──────── Entries provided

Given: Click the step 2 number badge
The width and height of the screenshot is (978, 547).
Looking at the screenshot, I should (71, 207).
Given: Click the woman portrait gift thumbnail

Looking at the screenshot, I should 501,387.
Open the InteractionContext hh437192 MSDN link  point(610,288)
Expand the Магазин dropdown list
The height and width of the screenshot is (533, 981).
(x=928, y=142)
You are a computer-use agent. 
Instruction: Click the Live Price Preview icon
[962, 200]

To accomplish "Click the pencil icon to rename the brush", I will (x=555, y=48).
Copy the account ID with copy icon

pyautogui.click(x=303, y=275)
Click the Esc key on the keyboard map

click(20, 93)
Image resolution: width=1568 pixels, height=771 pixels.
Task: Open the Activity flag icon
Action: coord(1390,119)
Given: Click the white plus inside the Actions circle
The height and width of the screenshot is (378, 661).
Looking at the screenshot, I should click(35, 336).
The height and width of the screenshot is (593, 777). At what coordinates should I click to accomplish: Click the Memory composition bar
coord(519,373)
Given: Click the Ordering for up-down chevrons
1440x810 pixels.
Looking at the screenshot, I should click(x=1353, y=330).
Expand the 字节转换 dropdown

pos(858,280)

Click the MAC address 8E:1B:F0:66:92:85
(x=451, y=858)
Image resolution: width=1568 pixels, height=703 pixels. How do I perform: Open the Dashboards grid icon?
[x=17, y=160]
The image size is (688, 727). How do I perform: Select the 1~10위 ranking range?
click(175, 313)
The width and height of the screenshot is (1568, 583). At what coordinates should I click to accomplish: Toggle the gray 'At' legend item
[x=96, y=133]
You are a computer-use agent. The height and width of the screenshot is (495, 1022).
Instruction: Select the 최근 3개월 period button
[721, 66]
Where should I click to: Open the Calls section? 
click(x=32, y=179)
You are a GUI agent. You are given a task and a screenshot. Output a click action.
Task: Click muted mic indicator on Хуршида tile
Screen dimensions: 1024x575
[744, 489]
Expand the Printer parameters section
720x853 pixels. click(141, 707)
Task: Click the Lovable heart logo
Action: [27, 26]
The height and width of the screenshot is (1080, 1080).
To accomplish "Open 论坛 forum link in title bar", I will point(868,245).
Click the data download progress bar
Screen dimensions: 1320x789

────────────────

Check each line above for the string "link" and copy the ones that have it.

**Response:**
Open the InteractionContext hh437192 MSDN link  point(610,288)
To accomplish "Open 论坛 forum link in title bar", I will point(868,245).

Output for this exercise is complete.